Forse il più grande successo (politico) di Musk è stato proprio entrare nel green, settore monopolizzato dalla sinistra ambientalista, e farci soldi. Un mucchio di soldi. Questo, a conti fatti, è Tesla. Oggi la società vale 880 dollari ad azione circa (pesa l'acquisto di Twitter) ma qualche mese fa era arrivata a valere fino a 1.200 dollari ad azione. Nei giorni scorsi sul Foglio Camillo Langone annotava: "La sua è la storia di un anarcolibertario divenuto ricchissimo vendendo macchine bruttarelle, dispendiose e disfunzionali a benestanti ambientalisti, perciò divietisti e statalisti". Giudizio estetico a parte, l'analisi sulla "lezione del grande maestro Musk" è perfettamente corretta e condivisibile: è riuscito a "vendere a perfetti conformisti l'illusione di essere diversi e superiori". Immaginate che travaso di bile deve venire a tutti questi sinistrorsi ogni volta che lo sentono difendere l'energia nucleare.
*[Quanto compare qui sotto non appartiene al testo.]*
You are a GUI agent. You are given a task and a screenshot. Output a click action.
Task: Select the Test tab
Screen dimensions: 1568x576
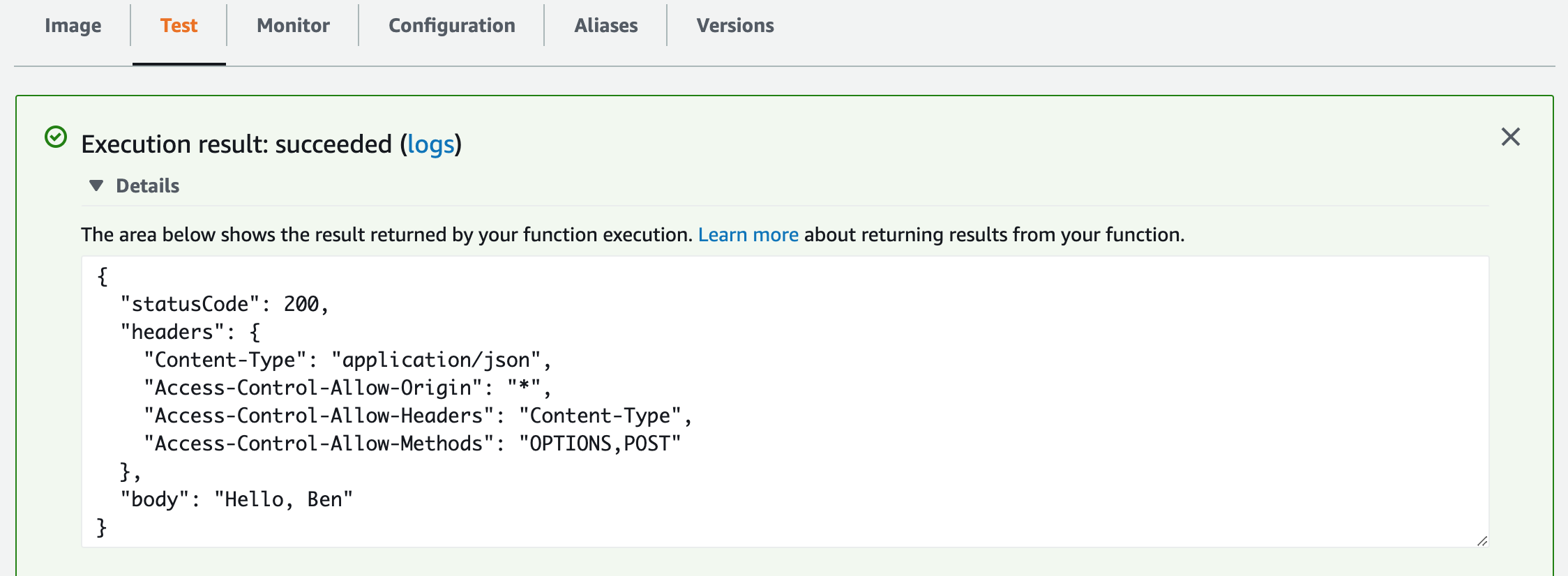pos(179,26)
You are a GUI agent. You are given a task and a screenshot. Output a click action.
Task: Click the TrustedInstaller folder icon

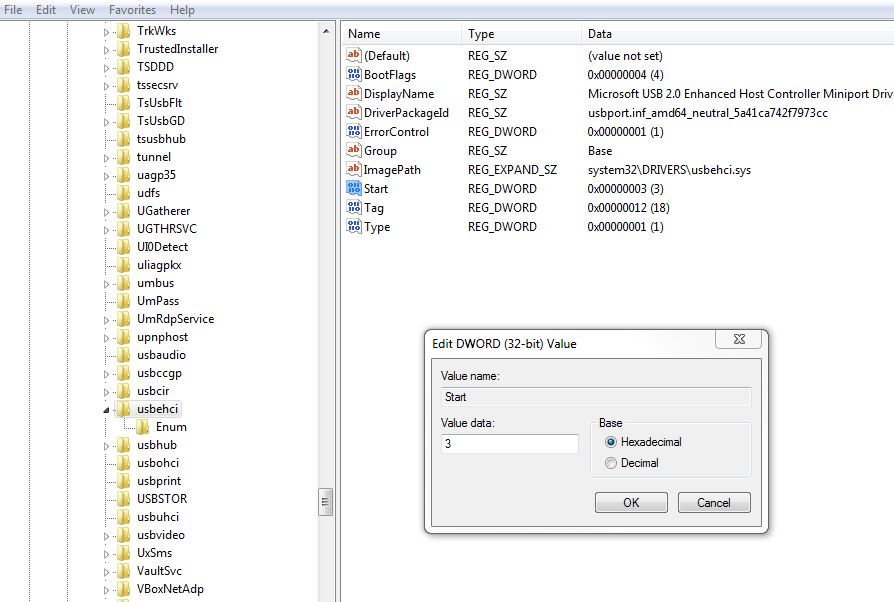click(x=123, y=49)
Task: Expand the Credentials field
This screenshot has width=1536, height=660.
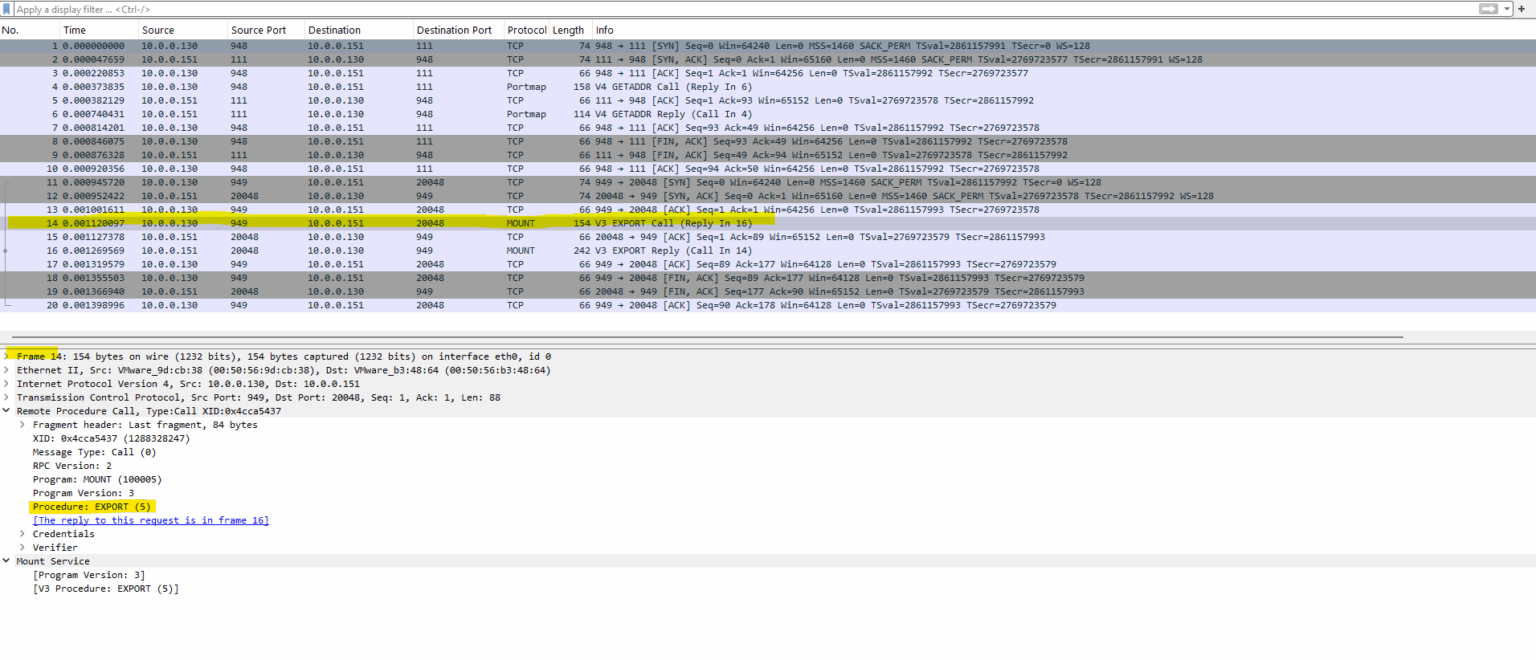Action: 21,533
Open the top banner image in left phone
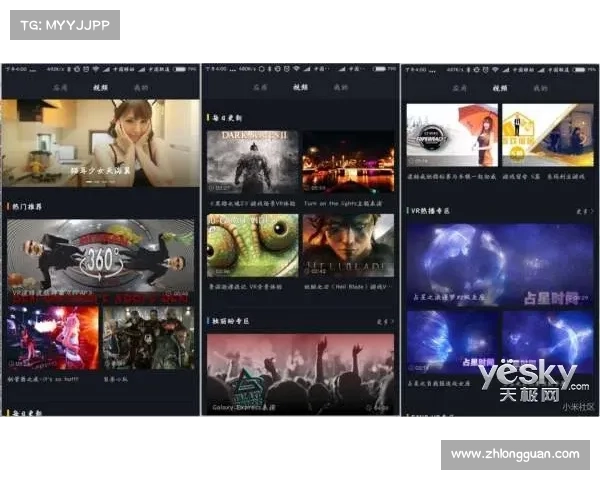The height and width of the screenshot is (480, 600). pyautogui.click(x=100, y=142)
Oggi tutti questi liberal sono in subbuglio. Non gli va a genio l'incursione di Musk nel campo dei social media. Lui ha promesso che vuole più libertà di cinguettio. E questo ai liberal non va giù. Vogliono essere loro a stabilire cosa si può dire e cosa no, cosa si può scrivere e cosa no, cosa si può twitter e cosa no. E così ora minacciano di cancellarsi da Twitter. Un po' come quando nel 2016 avevano minacciato di emigrare in Canada qualora Donald Trump avesse vinto le elezioni.

Oggi come allora giurano che la democrazia è a rischio. Già, ma quale democrazia?